According to the latest Eurozone Forecast Spring 2010, published today by Ernst & Young, countries in the Eurozone started to emerge from recession earlier than many other major developed economies.

Germany and France returned to positive growth in 2009 Q2, ahead of the US, with the Eurozone as a whole growing again by Q3 while the UK only exited recession at the end of last year.


However, the Eurozone recovery is now stuttering and the economy faces significant headwinds that have been compounded by the Greek financial crisis. Gross Domestic Product (GDP) growth fell back from +0.4% in 2009 Q3 to zero in 2009 Q4.

Recent business and consumer surveys have been mixed, both across surveys and countries. As a result, Ernst & Young expect Eurozone GDP to rise by only +0.1% in 2010 Q1.

The end of the car scrapping scheme, for instance, brought consumption forward from 2010 to 2009 and this is depressing car sales now (passenger car registrations were down more than -9% in January and only recovered mildly in February).
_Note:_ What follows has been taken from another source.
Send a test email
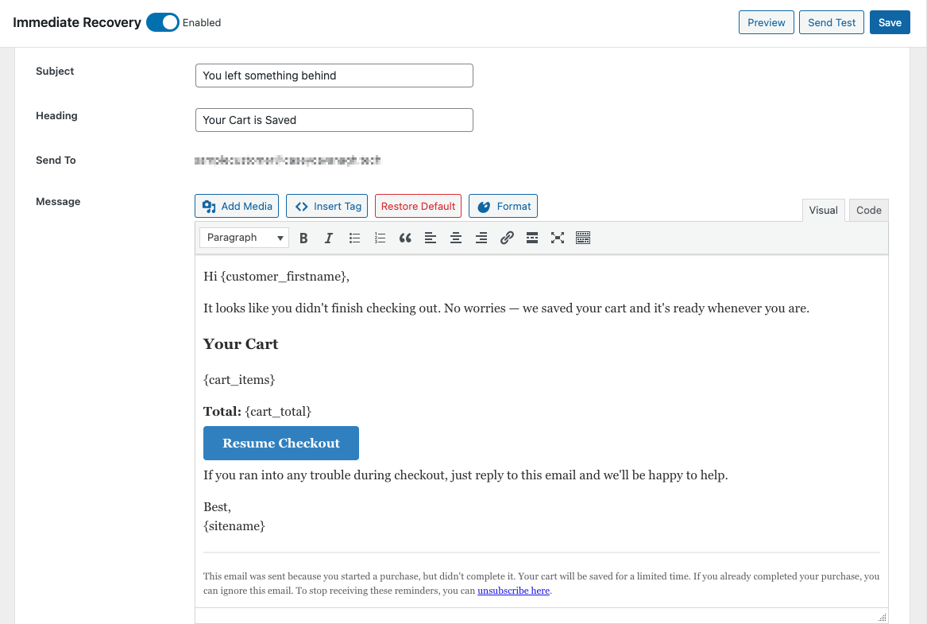 (831, 22)
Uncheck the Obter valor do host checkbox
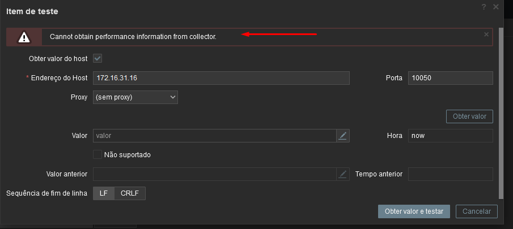This screenshot has width=513, height=229. click(x=97, y=58)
In addition, the unusually cold weather also will have reduced activity at the end of last year and in early 2010. Growth in Germany is particularly vulnerable to this factor.

The initial turnaround from recession in the middle of last year was generated by four main factors:
  • a stabilisation in global financial conditions
  • a strong rebound in foreign demand, especially in Asia
  • a turn in the inventory cycle
  • support from expansive fiscal and monetary policy
All these factors will continue to support growth across the Eurozone as a whole through the rest of this year, even though economies such as Spain, Ireland and Greece face a tough adjustment as a result of their previous excesses.
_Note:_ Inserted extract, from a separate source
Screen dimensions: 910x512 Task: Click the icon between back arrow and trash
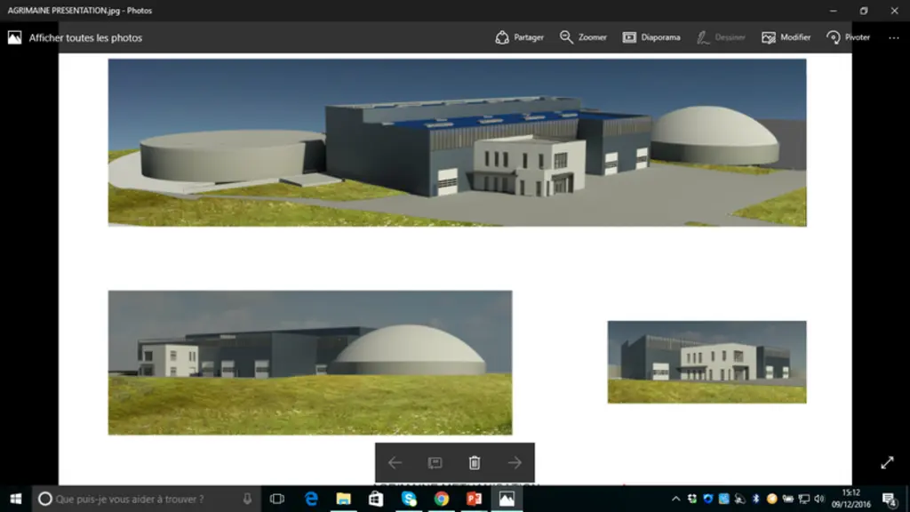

International trade will be the main source of recovery as growth in emerging Asia and the US picks up strongly. Ernst & Young forecast net trade to contribute 0.7% point to Eurozone growth in 2010, thereby accounting for three-quarters of the rise in overall GDP. Exports are forecast to rise by more than +4% this year as demand in the Eurozone's main export markets increases by around +9.5%.

While exports are expected to pick up, this forecast still implies that Eurozone companies will be under-performing in world markets, losing significant market share.

In particular, the overall strength of the Euro means that Eurozone companies are struggling to compete in key markets.

Although the Euro has fallen from the highs it reached against the US Dollar in early 2008 and has been weakening this year in the wake of the Greek financial crisis, Sterling and key Central and Eastern European currencies have been even weaker.

This means that in effective terms, i.e. weighting together currencies based on countries' relative trade importance for the Eurozone, the Euro is around 16% above its long run average. And in real terms, the Euro is close to its historic peak.

Domestic demand is also expected to rise across the Eurozone in 2010, having fallen in 2009, by -3.3%. Demand is underpinned by an aggregate fiscal stimulus across the Eurozone this year equivalent to around three quarters of a percent of GDP, after around 1% of GDP in 2009, and monetary policy that remains very expansive.

It should be highlighted that a similar policy stance has stimulated a much more rapid recovery in the US, where GDP is expected to rise by +3.4% this year. In contrast, the Eurozone economy will struggle to achieve GDP growth of +1% in 2010 and +1.6% in 2011.